Silvia Fehrmann: The program is taking on a new meaning in the current context. It was created in the midst of the Cold War, conceptualized as a means of rejuvenating Berlin's cultural scene. At the heart of the Artists-in-Berlin program is the invitation to outstanding international artists to come to Berlin to think and create.

Over the course of time, the program has repeatedly set itself new tasks. After reunification, for example, the development of particularly Eastern European cultural productions was especially considered. As globalization has come about, there has been an increased focus on artists from the global South.


Documenta 14 in Athens showed works by Ashley Hans Scheirl

An exhibition at Documenta 14 in Athens featured work by 2018 grantee Ashley Hans Scheirl

From my view, today we are looking at a situation in which expectations for Germany are quite high, with Berlin being seen as a cosmopolitan, liberal-minded city in which a public discourse is possible. A place where artistic freedom and business is upheld. In that respect, the Artists-in-Berlin program is a significant tool for contributing to the international critical discourse.

How can the Artists-in-Berlin program counter neo-nationalism?

The international visionary artists who are invited can provide important perspectives. For example, when it comes to the pluralization of stories – there are many stories to tell, not just one. Even the past can be explained in different ways. Many of the artists who we invite work with archives; many authors or filmmakers contribute to refreshing historical narratives.

In the work of culture during the time of neo-nationalism, it is always important that a plurality of stories are made visible and to work against the notion that there are pure languages or a pure culture that has no foreign influences. A culture is always comprised of translation, of passing on, of mixing. Artists are thinking hard about how things could be different – and that just opens up an incredible freedom.

Read more: How artists in east Germany fight the rise of the far right

Exhibit of work by Rayyane Tabet at daadgalerie Berlin

Former grantee Rayyane Tabet's work on display at the daadgalerie in Berlin

Where would you like the program to focus?

It is important to me to create a space for the pictures, the ideas, the stories that our guests bring with them to resonate, allowing Berlin's international community and the many artists and scientists who choose Berlin as a place of residence to come into conversation and engage with art, literature, music and film.

I am likewise very interested in seeing what is possible in the exchange between the arts and the sciences and how artistic practices are changing.

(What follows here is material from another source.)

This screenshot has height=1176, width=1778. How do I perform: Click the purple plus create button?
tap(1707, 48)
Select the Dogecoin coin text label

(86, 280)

When looking at artists' biographies today, you see that many artists work between genres, that the boundaries between literature and film and music and visual art are repeatedly shifting. There are visual artists who see themselves as authors, musicians who tend to be performers, writers who also act as curators. And this change in artistic practices finds a great platform in Berlin, because there are many artists here and a very demanding audience that continues to follow how the arts develop.

Are there guests in Berlin as part of the 2018 program in whose work you can see this mixing of genres?

Yes. We invited, for example, the Argentine poet Sergio Raimondi, who has a highly political understanding of poetry and who also sees himself as a researcher. He is not only a lyricist but also a publisher, curator and the director of the port museum in his hometown, Bahía Blanca. 

The Taiwanese musician Liping Ting, whose work ranges from dance, video art, photography, poetry and sound art is also a guest here.

The Bolivian composer Carlos Gutiérrez is an inventor of instruments, conductor, researcher of indigenous cultures and makes experimental music using autochthonous instruments.

Austrian artist Ashley Hans Scheirl teaches contextual painting at the university while at the same time providing a very important voice in Queer Cinema.

Ho Rui An, a visual artist and writer from Singapore, will also be a guest.

These intersections, these interconnections between contemporary art, music, theory and performance, are a recurring theme in the work of many contemporary artists, which is due to the fact that dealing with the complex present in which we live requires a multi-pronged approach.